§ WHAT IS REQUIRED: Please return only the lines between the line with "The width and" and the final line of the entries, both included, and exclude pictures.

(Extracted data entries)
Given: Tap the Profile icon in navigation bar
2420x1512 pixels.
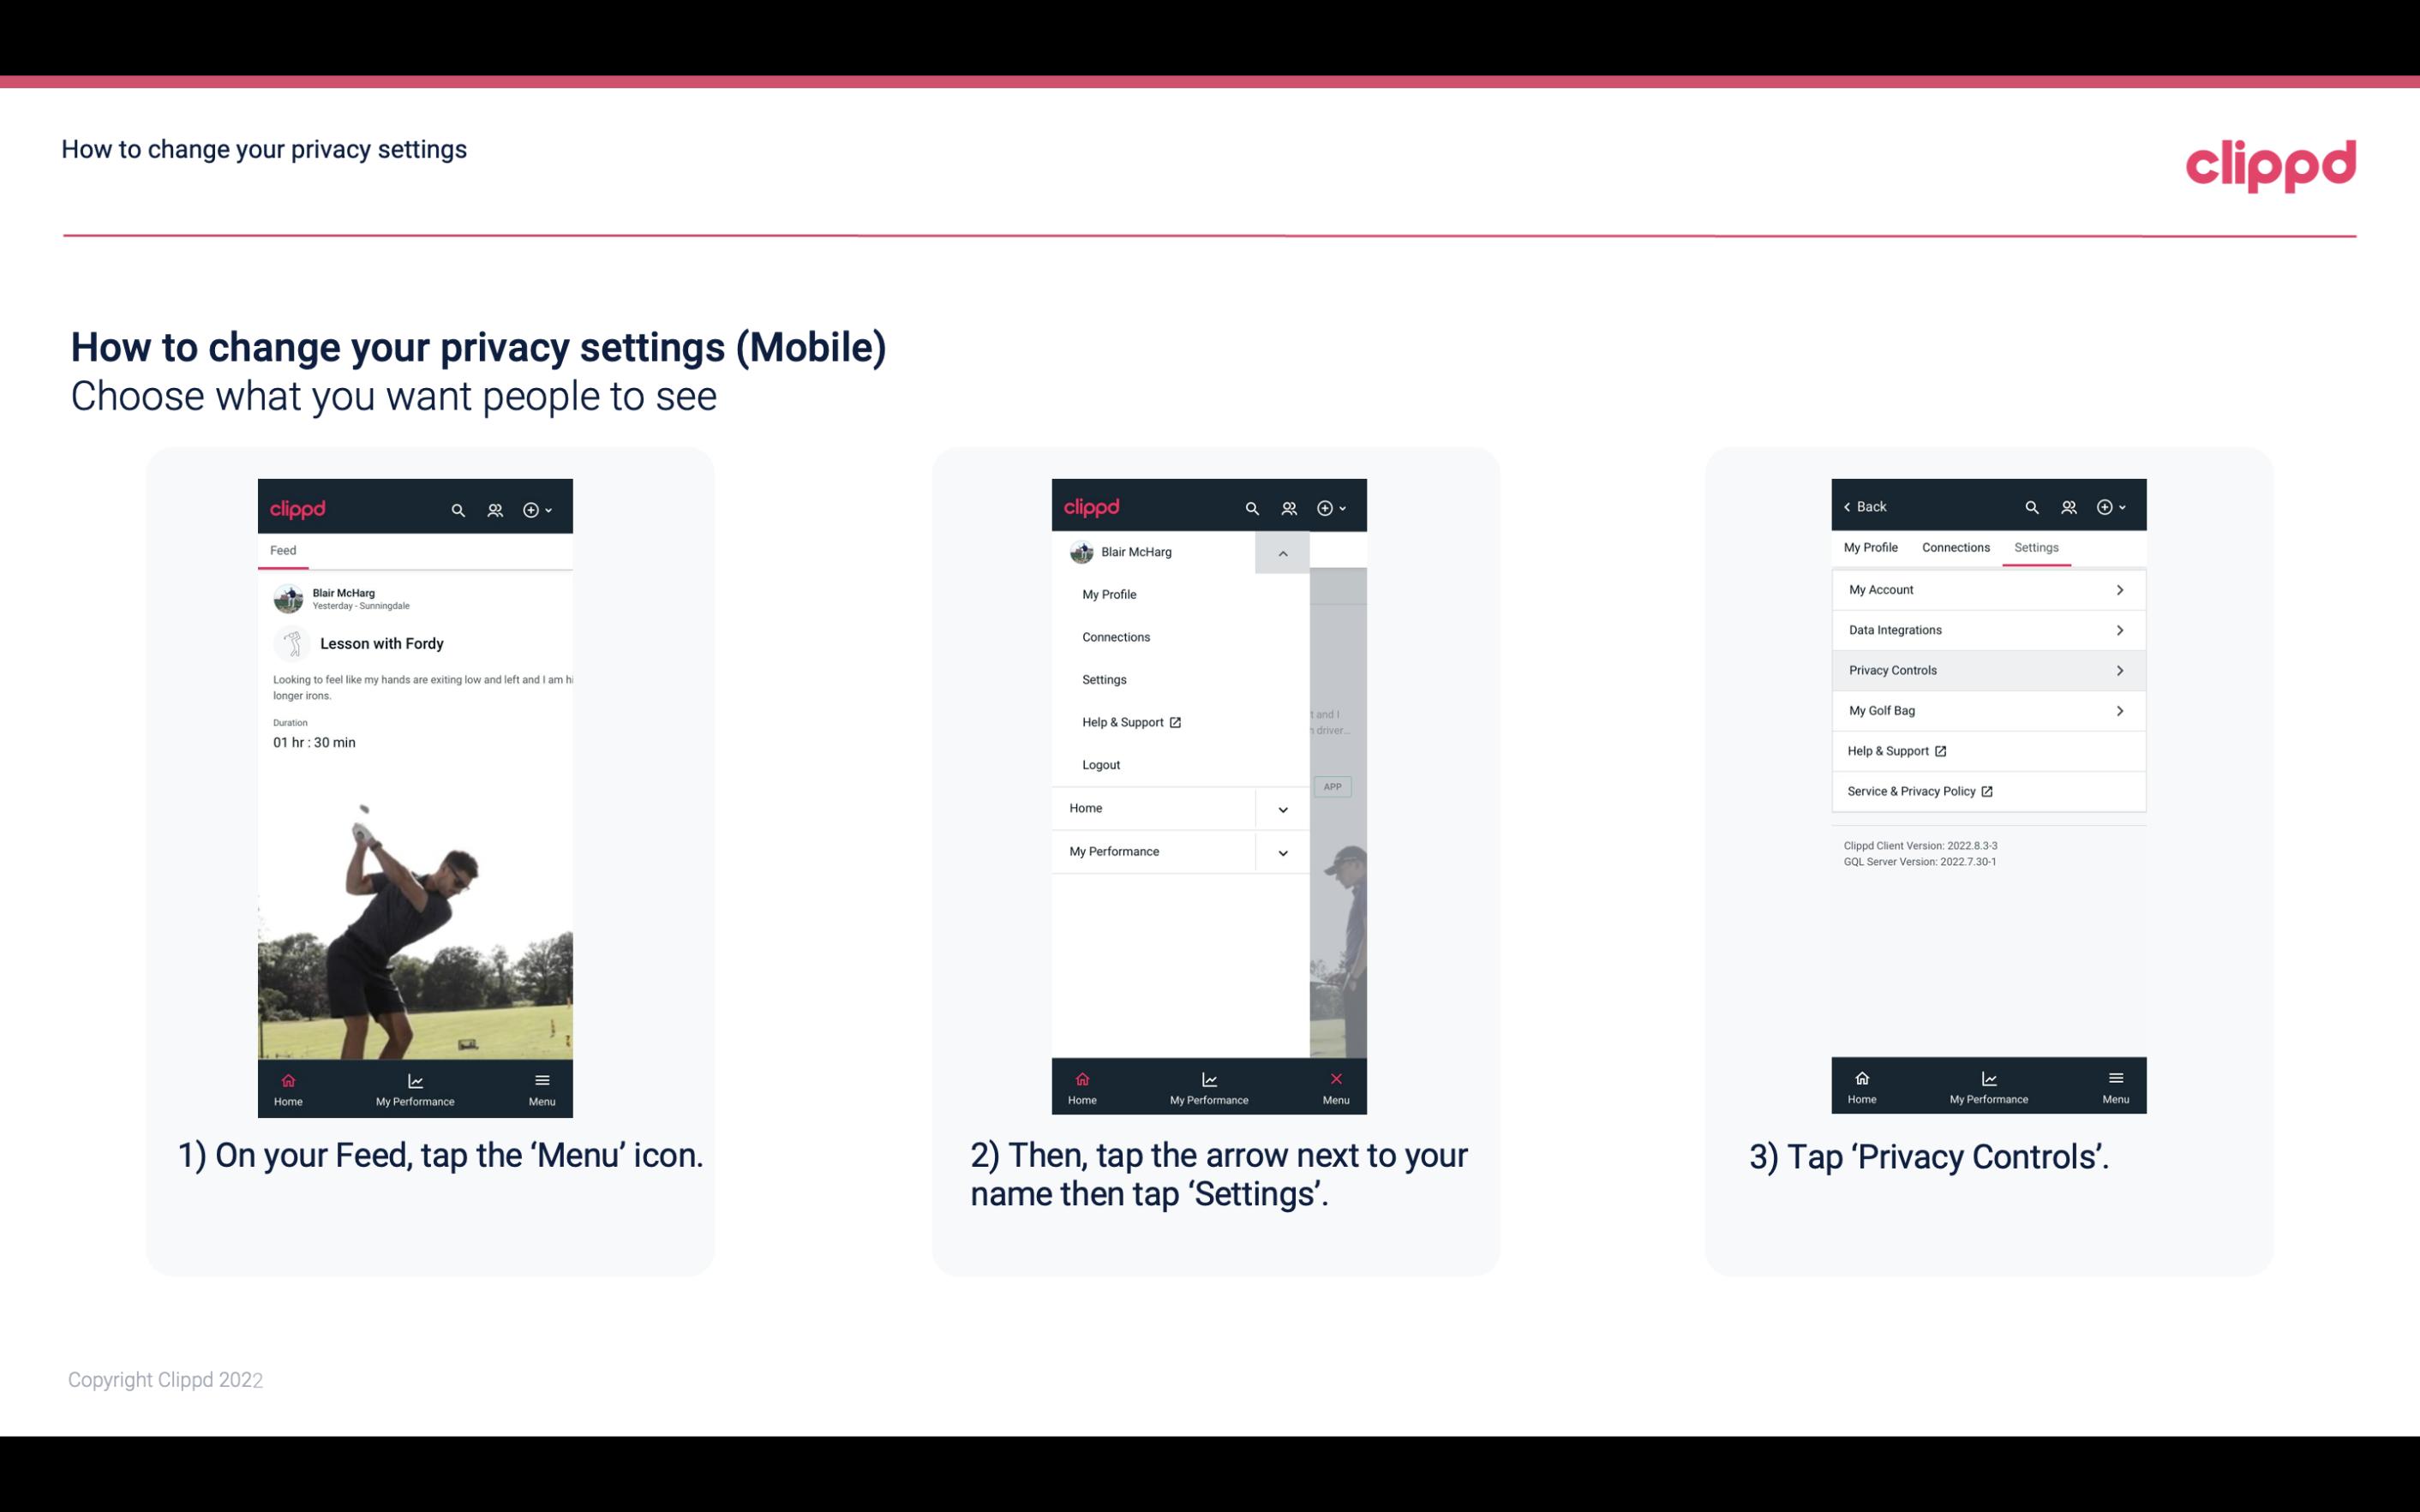Looking at the screenshot, I should pyautogui.click(x=494, y=507).
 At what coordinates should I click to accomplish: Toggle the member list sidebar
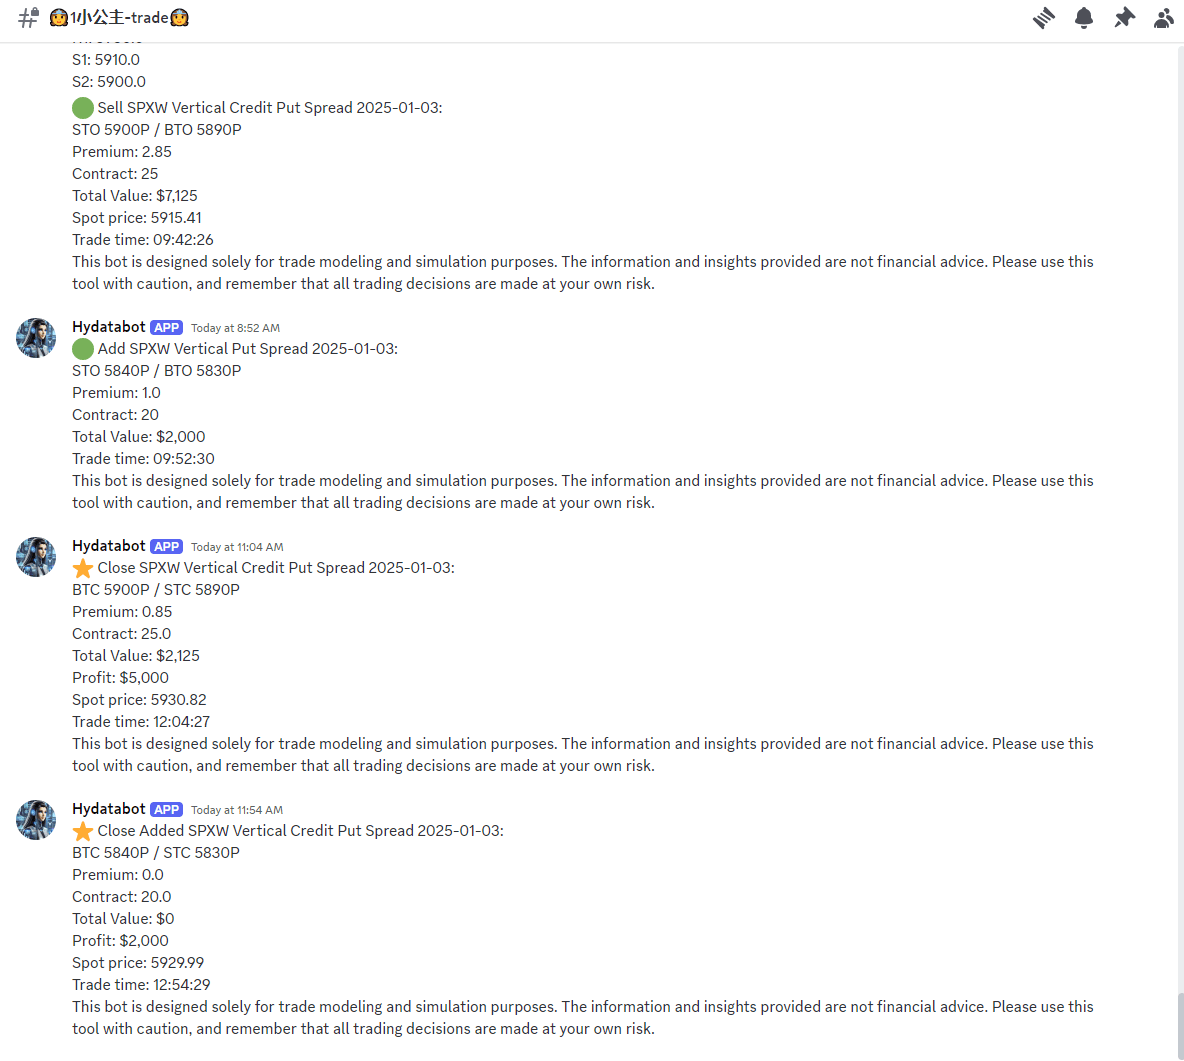pos(1163,18)
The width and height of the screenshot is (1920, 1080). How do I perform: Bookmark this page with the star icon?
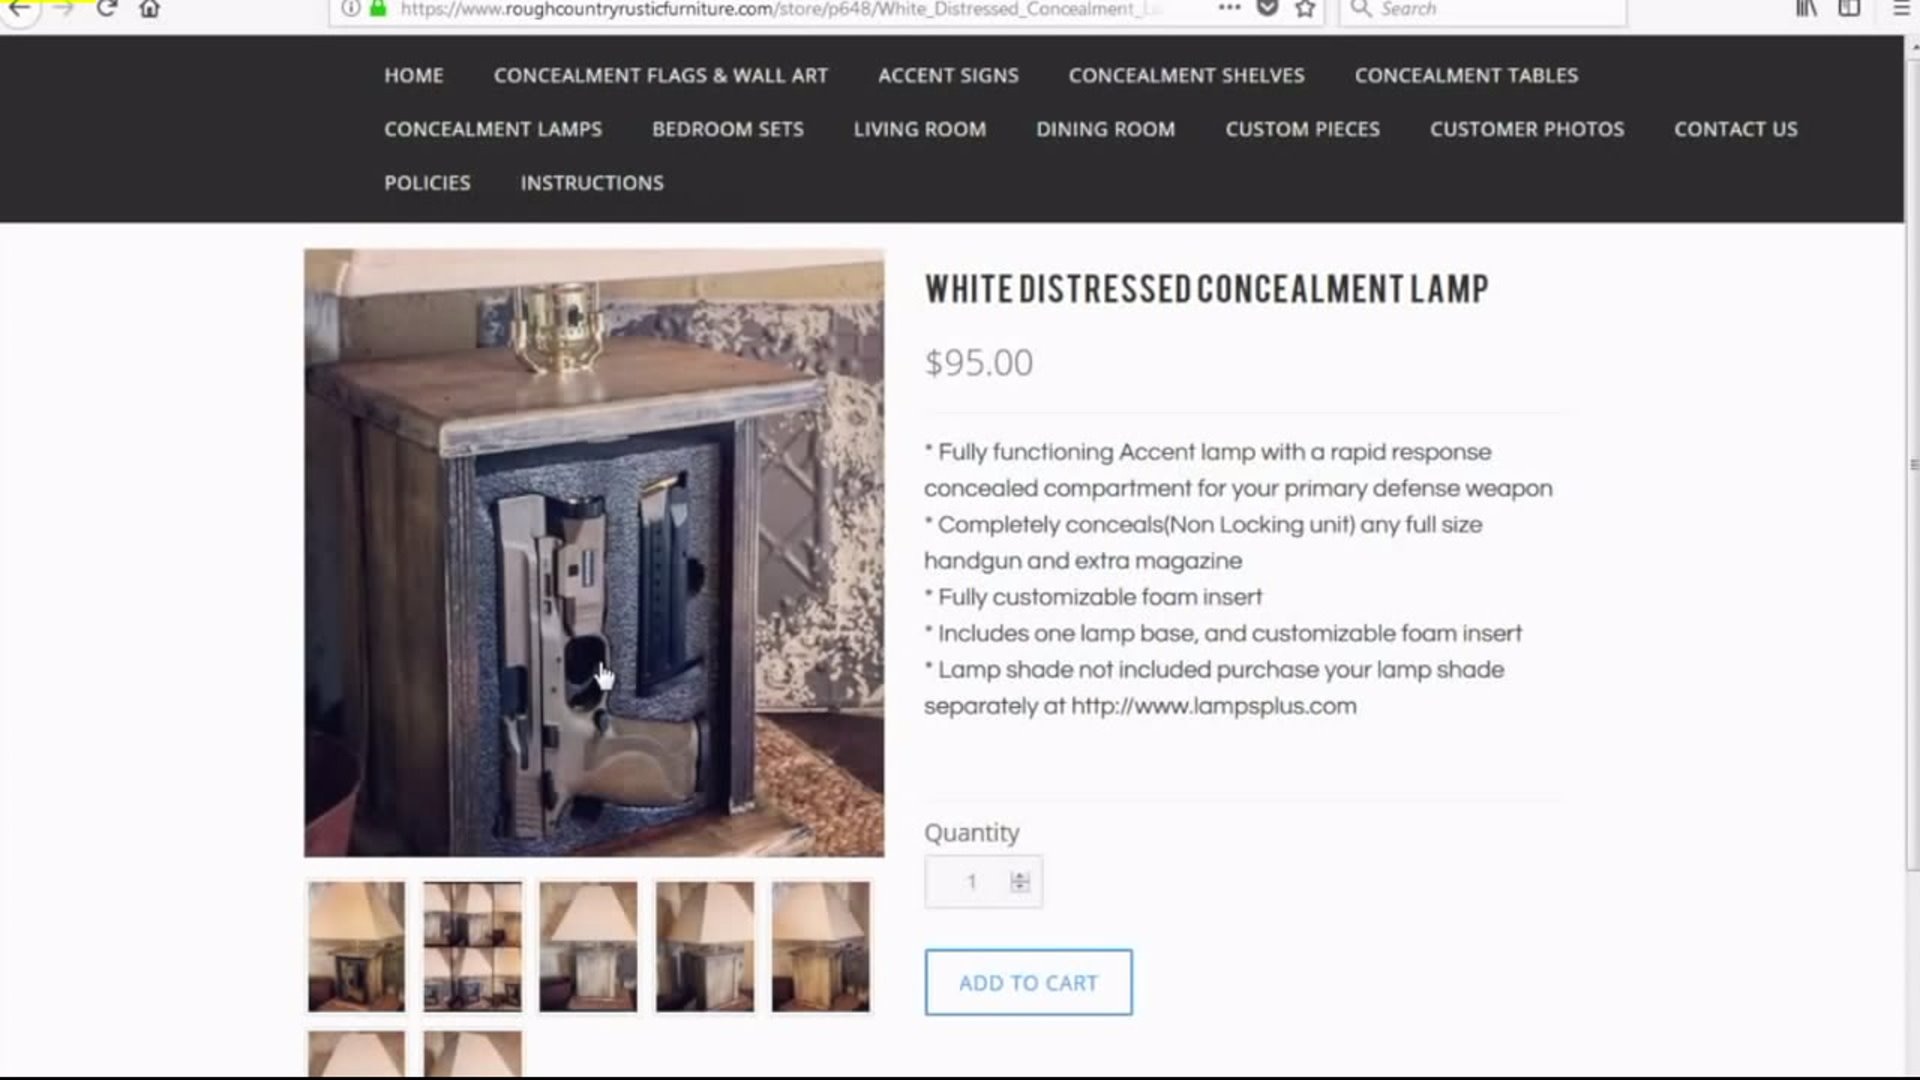1305,9
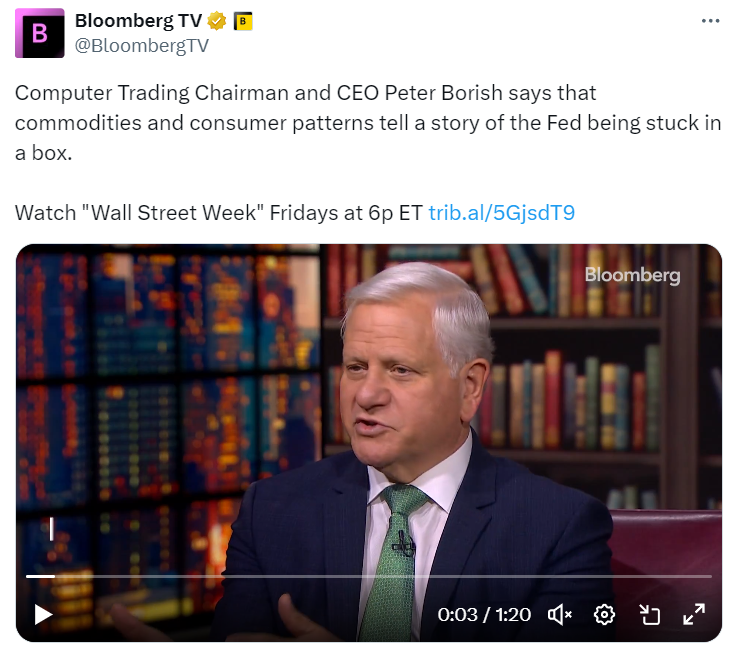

§ ANSWER BELOW:
The width and height of the screenshot is (1920, 1080). How do I perform: Bookmark this page with the star icon?
1305,9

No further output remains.